Em recente decisão, proferida no julgamento do Recurso Especial nº: 1944228 / SP, a 3ª Turma do Superior Tribunal de Justiça (STJ) acalorou o debate quanto ao cabimento de pensão alimentícia em favor de pets, tendo adotado entendimento que, em análise inicial, parece destoar da atual realidade social, que se afigura com a existência de formações familiares distintas, entre elas, a entidade familiar que se reconhece como formada por humanos e animais de estimação.
Na hipótese, a parte demandante ajuizou a demanda, sem fazer, ressalte-se, qualquer menção ao termo ou ideia de “pensão alimentícia”, e requerendo, passados cerca de cinco anos da dissolução da união estável, fosse o ex companheiro compelido a participar igualmente no custeio dos gastos com os animais adquiridos na constância da união, bem assim a reembolsá-la da metade dos gastos que incorreu desde a separação.
A obrigação foi reconhecida na origem, instância na qual, após o entendimento de aplicação da prescrição decenal, determinou-se ao ex companheiro, o reembolso das despesas havidas pela ex companheira e a obrigação de custeio de metade das despesas com os animais, até morte ou alienação destes.

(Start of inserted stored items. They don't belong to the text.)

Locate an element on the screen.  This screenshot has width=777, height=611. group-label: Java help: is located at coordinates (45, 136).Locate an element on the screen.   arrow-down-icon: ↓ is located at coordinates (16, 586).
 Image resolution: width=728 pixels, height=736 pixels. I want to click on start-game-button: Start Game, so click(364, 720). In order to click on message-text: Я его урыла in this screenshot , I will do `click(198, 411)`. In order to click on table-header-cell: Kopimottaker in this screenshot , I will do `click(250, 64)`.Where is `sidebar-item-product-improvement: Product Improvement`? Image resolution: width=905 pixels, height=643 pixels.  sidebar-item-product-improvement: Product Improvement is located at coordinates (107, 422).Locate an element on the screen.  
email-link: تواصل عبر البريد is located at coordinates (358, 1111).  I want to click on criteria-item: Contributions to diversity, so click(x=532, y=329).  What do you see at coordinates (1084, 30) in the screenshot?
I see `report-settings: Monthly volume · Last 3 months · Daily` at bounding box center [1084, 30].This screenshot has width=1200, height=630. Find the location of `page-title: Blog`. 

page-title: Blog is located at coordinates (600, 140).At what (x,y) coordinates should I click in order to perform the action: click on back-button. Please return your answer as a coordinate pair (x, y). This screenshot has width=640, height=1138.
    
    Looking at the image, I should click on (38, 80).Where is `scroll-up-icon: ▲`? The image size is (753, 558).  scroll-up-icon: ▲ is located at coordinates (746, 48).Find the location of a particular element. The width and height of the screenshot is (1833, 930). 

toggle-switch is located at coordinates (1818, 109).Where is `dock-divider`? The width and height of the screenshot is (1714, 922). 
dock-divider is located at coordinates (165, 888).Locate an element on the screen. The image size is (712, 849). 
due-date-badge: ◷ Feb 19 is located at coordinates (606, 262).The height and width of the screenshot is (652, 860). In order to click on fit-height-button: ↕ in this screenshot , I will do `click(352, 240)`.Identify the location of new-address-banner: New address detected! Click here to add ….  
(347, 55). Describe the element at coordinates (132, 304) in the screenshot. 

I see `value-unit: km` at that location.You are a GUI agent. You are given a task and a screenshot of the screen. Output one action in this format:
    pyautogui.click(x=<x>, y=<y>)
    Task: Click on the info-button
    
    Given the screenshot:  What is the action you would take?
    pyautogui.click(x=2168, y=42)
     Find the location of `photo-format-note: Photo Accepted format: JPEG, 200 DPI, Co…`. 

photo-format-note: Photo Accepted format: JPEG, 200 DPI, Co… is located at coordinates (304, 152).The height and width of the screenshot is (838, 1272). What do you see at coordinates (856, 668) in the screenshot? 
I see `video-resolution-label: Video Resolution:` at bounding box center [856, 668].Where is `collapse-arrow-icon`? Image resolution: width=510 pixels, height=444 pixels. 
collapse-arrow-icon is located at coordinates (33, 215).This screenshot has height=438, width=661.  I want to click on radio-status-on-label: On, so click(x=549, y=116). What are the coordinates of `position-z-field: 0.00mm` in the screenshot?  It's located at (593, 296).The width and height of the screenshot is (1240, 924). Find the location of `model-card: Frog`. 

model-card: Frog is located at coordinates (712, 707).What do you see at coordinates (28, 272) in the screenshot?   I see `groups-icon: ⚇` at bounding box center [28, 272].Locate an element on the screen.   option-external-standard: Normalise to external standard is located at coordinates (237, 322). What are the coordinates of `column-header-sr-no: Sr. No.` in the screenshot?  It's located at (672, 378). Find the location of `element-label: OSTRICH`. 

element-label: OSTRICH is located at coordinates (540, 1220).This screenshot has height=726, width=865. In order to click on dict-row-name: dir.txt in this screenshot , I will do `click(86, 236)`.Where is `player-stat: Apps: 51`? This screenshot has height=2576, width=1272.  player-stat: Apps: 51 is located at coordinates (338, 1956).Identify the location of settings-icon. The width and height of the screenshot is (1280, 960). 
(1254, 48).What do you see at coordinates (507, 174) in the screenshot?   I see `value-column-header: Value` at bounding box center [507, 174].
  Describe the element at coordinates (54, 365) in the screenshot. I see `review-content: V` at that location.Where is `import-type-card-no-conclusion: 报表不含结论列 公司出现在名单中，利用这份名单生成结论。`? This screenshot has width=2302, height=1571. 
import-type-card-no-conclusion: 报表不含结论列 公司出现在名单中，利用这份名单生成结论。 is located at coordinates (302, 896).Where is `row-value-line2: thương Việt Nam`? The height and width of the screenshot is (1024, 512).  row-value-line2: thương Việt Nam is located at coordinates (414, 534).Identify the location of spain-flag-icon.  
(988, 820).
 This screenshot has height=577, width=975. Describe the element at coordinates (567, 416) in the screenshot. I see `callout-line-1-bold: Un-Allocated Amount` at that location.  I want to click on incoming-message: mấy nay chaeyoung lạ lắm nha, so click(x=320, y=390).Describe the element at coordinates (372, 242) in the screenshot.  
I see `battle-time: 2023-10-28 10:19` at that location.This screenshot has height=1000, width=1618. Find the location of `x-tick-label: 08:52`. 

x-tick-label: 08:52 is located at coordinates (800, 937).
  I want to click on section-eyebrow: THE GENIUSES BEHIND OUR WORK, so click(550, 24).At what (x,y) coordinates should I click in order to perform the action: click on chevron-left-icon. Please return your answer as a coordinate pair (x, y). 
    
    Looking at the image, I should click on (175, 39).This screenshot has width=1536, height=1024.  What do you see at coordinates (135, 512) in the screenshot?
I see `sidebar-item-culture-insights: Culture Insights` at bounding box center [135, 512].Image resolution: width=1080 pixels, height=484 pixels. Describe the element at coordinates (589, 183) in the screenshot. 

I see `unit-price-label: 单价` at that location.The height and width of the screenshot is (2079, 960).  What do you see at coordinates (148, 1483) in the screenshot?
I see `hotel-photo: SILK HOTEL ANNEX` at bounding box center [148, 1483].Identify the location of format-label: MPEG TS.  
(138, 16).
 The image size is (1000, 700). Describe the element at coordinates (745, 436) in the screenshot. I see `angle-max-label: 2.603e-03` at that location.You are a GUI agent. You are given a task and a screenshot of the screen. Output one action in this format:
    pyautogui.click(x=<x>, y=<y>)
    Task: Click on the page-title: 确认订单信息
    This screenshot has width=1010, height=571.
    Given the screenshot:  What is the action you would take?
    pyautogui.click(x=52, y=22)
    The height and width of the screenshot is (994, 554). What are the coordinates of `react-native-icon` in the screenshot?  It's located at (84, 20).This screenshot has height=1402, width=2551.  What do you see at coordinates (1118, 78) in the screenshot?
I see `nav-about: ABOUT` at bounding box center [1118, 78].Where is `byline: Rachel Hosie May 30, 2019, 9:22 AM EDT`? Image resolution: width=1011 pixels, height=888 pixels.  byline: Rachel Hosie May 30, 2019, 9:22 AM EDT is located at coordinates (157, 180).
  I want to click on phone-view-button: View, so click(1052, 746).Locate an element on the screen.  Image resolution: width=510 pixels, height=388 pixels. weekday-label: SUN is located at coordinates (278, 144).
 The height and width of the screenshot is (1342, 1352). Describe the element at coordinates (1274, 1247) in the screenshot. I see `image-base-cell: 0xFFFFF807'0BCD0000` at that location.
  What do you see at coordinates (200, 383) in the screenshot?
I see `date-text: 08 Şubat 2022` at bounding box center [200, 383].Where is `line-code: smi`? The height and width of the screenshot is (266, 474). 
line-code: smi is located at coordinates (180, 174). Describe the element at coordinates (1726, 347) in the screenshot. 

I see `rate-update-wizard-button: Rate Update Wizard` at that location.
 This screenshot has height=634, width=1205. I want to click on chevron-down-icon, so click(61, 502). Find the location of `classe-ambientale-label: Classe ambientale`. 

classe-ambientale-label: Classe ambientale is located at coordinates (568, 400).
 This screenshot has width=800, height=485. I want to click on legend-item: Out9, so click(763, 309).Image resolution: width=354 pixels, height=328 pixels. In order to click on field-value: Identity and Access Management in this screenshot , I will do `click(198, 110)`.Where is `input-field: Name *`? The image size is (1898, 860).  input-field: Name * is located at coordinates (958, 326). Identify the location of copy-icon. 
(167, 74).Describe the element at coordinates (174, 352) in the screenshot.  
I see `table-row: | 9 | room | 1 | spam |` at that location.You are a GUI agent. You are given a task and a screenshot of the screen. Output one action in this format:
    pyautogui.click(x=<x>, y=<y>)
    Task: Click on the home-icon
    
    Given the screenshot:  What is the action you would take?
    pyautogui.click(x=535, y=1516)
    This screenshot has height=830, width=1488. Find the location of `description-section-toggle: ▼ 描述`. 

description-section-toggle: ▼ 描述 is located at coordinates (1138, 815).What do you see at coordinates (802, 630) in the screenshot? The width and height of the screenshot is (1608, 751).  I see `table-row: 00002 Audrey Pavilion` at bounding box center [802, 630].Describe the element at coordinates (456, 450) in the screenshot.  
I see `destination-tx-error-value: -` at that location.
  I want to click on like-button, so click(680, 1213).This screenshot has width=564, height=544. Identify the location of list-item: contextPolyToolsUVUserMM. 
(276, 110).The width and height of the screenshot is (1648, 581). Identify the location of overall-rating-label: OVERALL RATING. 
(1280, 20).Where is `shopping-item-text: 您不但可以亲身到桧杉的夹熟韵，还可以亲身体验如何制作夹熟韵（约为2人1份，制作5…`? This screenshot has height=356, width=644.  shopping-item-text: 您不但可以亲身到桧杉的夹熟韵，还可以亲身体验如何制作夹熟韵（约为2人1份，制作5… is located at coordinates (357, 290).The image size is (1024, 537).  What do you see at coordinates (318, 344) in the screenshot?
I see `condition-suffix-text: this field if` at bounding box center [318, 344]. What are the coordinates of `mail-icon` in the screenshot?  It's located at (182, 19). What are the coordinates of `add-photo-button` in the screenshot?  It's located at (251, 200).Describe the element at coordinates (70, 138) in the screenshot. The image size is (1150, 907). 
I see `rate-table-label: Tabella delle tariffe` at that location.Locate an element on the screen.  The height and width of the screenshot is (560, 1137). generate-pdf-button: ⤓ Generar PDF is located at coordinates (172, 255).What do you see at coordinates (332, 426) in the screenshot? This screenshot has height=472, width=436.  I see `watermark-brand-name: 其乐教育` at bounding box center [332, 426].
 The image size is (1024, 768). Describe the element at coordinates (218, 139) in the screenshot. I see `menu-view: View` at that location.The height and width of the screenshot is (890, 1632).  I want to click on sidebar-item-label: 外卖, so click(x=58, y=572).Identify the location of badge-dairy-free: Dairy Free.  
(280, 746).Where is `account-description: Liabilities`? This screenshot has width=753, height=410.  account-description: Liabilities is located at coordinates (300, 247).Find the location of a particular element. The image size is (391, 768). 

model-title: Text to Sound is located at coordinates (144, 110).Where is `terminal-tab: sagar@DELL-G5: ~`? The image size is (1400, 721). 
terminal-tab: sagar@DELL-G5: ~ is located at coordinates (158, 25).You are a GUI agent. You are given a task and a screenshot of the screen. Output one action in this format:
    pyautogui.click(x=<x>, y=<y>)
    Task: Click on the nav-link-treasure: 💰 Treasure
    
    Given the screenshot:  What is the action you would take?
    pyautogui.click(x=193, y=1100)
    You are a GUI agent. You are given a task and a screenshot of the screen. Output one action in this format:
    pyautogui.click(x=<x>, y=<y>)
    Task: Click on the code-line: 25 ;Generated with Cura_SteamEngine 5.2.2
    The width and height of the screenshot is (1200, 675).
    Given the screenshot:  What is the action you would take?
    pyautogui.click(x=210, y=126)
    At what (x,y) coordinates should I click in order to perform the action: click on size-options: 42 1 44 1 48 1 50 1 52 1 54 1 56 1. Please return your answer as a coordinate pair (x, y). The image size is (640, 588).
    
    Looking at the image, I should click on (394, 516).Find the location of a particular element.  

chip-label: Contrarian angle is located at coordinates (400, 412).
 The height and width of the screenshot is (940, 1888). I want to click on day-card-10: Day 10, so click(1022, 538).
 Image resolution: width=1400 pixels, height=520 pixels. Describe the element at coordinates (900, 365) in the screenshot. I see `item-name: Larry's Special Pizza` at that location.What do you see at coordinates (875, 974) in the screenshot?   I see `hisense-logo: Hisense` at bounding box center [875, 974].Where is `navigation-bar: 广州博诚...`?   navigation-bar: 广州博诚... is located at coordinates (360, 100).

Devolvida a questão ao STJ, houve reforma do julgado, tendo prevalecido o voto da lavra do ministro Marco Aurélio Belizze, que defendeu serem as despesas com o custeio da subsistência dos animais obrigações inerentes à condição de dono, bem como que o fato da aquisição do pet ter ocorrido na constância da união, não necessariamente configuraria vínculo entre os companheiros ou entre estes e o animal, sendo possível definir-se a titularidade do animal como melhor lhes aprouver.
Ocorre que, ao analisar a referida decisão, alguns defendem que o STJ teria sinalizado o entendimento de que a fixação de alimentos em favor de pets é descabida, todavia, salvo melhor juízo, não é este o direcionamento que se obtém da adequada análise dos autos.
Conforme pontuado, a demanda submetida ao STJ foi ajuizada longo tempo após a dissolução da união estável, sem que tenha sido precedida de acordo de alimentos em favor dos animais ou de qualquer requerimento da ex companheira neste sentido. Em verdade, sequer houve menção ao termo “alimentos” quando do ajuizamento da ação.
Inclusive, inicialmente a demandante aparenta ter dotado sua ação de conteúdo exclusivamente patrimonial. Trata-se, pois, de um caso isolado e que não necessariamente serve de parâmetro ou norte para demandas que envolvem o tema sob análise.
Fato é que a existência da “família multiespécie” é uma realidade socialmente reconhecida, que já ensejou até mesmo a propositura de Projeto de Lei (PL 179/23), ainda em tramitação e que visa regulamentar o conceito de família multiespécie como aquela formada pelo núcleo familiar humano em convivência compartilhada com seus animais.
Por sua vez, tal realidade vem sendo correta e fortemente reconhecida pela jurisprudência pátria e, neste cenário, o número de demandas desta natureza levadas ao judiciário é cada vez maior. Na falta (que aparentemente será suprida em breve) de uma lei específica, os magistrados têm aplicado aos animais, em interpretação por analogia, as normas jurídicas atinentes a alimentos, visitas e guarda compartilhada.
Não há, pois, como se concluir que esta é uma questão que será decidida pelos operadores do direito em dissonância da realidade social que os cerca. A sociedade anseia por uma resolução que se adeque ao contexto atual, que não só reconheça a existência da família multiespécie, mas estabeleça os parâmetros que devem ser considerados para a justa solução dos litígios dessa natureza.
É um tema que certamente ainda renderá boas discussões, a exemplo da que já se firmou em demanda distribuída perante o Tribunal de Justiça de Santa Catarina (TJSC) no último dia 09 de fevereiro, na qual juízes de varas cíveis e de família discutem sobre a competência para processar e julgar a execução de acordo descumprido que fixou pensão em favor dos animais de estimação do ex casal. As teses contrárias defendem, de um lado, que o animal é um membro da família e que, portanto, sob o conceito da família multiespécie, atrai a competência da vara de família. De outro lado, há a defesa de que discussão se funda em relação civil e de natureza patrimonial, que avocaria o processo para uma das varas cíveis, frente a qual, inclusive, a ação foi originariamente distribuída. A questão será dirimida em breve, quando do julgamento, pelo TJSC, do conflito de competência suscitado pelos magistrados envolvidos.